* **Task description**
Search the data for the word "using" and copy every line where it occurs.
:: Exercise data
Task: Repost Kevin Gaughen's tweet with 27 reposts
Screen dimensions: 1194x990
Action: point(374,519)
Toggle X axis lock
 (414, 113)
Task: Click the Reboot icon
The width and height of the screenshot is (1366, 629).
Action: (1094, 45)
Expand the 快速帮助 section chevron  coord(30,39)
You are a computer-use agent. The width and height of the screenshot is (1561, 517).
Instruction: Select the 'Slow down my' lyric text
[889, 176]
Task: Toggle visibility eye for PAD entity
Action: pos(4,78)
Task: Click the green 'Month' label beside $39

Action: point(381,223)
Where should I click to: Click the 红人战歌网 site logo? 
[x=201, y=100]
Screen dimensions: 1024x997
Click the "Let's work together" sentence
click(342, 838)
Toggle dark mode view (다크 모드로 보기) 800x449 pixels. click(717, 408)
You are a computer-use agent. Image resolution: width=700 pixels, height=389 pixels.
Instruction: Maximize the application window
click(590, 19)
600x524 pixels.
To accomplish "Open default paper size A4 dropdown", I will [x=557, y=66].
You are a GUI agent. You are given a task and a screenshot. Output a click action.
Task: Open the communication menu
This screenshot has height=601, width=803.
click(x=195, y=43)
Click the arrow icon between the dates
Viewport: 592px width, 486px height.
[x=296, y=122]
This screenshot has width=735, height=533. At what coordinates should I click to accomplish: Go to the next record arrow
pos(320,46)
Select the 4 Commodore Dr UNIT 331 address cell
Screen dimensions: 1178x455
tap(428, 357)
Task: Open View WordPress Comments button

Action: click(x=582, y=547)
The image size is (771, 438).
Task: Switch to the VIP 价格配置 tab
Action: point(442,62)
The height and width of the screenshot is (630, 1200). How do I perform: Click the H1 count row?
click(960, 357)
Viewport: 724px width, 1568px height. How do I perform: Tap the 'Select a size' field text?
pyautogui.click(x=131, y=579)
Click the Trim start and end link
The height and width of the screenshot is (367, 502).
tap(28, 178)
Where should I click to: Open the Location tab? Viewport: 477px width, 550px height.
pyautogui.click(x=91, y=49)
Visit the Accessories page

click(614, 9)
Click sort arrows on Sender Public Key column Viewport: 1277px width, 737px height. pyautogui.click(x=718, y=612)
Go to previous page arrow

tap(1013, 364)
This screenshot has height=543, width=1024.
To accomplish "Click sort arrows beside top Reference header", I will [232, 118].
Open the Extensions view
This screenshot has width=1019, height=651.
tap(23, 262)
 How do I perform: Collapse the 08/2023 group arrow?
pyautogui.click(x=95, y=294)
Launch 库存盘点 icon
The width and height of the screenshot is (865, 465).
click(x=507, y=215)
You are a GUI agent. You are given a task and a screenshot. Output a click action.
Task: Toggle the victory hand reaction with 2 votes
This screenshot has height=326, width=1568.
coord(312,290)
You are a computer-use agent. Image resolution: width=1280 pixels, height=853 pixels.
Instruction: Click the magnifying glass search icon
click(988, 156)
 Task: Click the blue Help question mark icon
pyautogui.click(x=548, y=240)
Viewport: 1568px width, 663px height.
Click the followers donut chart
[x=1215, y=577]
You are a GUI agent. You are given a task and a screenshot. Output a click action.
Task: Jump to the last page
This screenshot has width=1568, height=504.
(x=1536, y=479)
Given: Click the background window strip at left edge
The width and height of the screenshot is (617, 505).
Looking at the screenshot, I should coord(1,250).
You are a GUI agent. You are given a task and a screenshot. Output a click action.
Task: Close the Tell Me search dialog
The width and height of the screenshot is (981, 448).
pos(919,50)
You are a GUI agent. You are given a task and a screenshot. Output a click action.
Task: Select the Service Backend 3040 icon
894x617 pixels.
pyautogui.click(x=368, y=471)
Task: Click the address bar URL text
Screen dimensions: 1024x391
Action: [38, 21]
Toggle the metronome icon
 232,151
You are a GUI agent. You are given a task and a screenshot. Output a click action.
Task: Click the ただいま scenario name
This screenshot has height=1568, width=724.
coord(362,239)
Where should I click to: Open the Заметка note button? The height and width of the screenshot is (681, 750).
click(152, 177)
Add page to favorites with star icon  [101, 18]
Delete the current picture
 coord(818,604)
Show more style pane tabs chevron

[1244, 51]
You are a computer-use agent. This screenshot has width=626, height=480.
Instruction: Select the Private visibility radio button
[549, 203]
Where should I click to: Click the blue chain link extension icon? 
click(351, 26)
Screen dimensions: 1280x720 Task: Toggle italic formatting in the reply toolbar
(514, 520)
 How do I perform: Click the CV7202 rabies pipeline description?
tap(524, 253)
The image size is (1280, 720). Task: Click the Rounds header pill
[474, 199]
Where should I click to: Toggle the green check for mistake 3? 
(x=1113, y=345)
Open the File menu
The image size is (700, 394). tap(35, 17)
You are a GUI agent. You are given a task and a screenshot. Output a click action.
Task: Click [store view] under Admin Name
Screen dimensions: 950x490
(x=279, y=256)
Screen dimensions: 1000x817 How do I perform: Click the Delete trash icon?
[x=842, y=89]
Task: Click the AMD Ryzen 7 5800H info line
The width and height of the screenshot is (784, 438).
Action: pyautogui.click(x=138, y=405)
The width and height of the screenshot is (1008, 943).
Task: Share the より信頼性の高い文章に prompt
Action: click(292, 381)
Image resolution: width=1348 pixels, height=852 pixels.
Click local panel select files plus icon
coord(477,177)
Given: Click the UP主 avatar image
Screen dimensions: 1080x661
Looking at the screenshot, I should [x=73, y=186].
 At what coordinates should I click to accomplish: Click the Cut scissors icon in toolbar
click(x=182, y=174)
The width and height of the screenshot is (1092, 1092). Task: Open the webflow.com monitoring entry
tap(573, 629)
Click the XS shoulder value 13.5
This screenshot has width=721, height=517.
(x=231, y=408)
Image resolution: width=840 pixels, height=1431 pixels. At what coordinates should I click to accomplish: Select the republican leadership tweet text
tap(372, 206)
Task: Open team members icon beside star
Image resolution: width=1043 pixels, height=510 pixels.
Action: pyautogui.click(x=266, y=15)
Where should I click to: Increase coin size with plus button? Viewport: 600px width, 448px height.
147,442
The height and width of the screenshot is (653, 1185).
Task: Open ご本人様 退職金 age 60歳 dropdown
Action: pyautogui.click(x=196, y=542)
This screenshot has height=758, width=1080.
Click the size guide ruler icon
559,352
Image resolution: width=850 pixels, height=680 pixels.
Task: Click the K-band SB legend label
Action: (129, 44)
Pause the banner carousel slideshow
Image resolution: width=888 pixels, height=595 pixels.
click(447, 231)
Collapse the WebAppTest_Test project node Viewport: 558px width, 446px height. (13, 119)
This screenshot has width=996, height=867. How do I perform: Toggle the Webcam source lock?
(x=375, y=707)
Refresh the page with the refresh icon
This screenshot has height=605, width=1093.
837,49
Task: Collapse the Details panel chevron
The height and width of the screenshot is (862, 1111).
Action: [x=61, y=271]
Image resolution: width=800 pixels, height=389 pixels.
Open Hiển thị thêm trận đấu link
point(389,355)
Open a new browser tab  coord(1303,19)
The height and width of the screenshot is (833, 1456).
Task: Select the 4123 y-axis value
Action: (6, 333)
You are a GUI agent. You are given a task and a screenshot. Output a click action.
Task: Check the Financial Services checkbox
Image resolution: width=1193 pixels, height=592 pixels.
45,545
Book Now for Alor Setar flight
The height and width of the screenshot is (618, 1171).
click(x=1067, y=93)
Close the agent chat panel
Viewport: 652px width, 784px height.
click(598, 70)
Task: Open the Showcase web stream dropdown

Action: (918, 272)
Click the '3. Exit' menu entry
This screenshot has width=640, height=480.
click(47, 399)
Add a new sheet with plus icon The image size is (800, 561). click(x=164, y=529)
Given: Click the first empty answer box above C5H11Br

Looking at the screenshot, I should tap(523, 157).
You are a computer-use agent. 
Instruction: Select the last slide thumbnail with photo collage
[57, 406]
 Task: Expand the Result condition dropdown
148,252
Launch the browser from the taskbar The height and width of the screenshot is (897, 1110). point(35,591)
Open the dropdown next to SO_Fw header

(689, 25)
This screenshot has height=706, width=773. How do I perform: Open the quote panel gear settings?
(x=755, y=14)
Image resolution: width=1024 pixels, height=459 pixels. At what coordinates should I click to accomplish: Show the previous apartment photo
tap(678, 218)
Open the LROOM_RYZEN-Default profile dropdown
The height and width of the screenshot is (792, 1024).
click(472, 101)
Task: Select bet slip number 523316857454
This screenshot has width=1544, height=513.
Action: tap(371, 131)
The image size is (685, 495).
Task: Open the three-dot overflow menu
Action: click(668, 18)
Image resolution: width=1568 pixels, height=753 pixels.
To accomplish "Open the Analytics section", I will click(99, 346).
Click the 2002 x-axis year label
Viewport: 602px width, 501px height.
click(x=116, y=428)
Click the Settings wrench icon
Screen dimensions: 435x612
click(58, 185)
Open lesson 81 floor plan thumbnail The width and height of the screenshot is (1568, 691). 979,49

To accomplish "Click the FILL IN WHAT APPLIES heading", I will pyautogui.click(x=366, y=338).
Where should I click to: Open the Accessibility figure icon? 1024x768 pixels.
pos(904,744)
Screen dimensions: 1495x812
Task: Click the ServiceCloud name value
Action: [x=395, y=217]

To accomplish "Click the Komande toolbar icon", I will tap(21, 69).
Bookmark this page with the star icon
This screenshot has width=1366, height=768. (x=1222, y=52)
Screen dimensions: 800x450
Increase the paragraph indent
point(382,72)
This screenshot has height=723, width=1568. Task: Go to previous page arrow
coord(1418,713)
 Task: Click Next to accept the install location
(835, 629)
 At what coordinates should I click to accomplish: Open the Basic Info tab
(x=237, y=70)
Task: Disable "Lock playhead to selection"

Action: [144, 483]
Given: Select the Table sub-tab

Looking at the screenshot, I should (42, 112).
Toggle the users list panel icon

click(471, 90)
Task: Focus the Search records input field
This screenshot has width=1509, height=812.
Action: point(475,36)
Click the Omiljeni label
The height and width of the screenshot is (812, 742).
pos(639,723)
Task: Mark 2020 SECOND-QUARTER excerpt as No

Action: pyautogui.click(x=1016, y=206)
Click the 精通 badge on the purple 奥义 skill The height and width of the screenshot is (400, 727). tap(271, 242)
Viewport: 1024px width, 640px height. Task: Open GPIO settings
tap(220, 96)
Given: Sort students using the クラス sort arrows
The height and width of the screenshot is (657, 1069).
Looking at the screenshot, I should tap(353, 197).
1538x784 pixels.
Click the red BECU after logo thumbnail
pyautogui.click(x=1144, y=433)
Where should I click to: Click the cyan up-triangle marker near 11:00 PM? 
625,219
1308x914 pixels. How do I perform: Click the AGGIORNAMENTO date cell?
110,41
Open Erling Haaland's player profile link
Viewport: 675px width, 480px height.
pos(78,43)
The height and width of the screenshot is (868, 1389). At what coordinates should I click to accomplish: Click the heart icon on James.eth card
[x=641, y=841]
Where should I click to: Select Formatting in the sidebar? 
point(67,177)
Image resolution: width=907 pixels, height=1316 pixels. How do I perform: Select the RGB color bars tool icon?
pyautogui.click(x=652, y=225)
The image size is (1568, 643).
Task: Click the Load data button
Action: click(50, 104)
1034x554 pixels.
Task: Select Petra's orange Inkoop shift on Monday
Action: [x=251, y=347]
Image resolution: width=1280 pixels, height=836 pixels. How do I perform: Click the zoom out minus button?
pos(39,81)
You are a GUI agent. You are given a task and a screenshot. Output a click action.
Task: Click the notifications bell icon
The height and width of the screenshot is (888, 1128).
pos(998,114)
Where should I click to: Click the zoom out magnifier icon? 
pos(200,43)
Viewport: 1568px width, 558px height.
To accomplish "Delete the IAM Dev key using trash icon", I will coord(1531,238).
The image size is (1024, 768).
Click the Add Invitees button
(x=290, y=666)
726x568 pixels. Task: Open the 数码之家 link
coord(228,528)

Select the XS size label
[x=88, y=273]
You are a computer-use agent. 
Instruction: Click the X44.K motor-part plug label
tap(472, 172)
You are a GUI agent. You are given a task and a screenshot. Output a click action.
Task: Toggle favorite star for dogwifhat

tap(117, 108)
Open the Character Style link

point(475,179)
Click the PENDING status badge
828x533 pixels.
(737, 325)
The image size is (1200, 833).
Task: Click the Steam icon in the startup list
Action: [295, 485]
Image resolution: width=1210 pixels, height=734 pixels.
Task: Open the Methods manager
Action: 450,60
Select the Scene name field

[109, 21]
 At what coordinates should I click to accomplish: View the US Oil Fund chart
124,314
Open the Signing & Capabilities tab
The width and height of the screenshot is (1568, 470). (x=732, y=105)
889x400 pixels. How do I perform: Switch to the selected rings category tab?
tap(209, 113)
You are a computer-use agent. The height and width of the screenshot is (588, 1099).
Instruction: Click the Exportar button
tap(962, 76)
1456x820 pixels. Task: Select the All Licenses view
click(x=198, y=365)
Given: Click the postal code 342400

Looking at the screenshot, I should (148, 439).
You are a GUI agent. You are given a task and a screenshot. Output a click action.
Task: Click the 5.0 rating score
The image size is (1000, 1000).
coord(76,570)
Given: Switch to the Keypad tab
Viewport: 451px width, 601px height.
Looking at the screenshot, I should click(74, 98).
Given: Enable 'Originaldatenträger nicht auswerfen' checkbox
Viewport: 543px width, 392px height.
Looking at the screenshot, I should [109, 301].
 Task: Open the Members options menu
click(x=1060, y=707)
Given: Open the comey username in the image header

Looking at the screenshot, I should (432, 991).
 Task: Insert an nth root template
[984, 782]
::::
* **Response**
Given: Sort students using the クラス sort arrows
To accomplish "Delete the IAM Dev key using trash icon", I will coord(1531,238).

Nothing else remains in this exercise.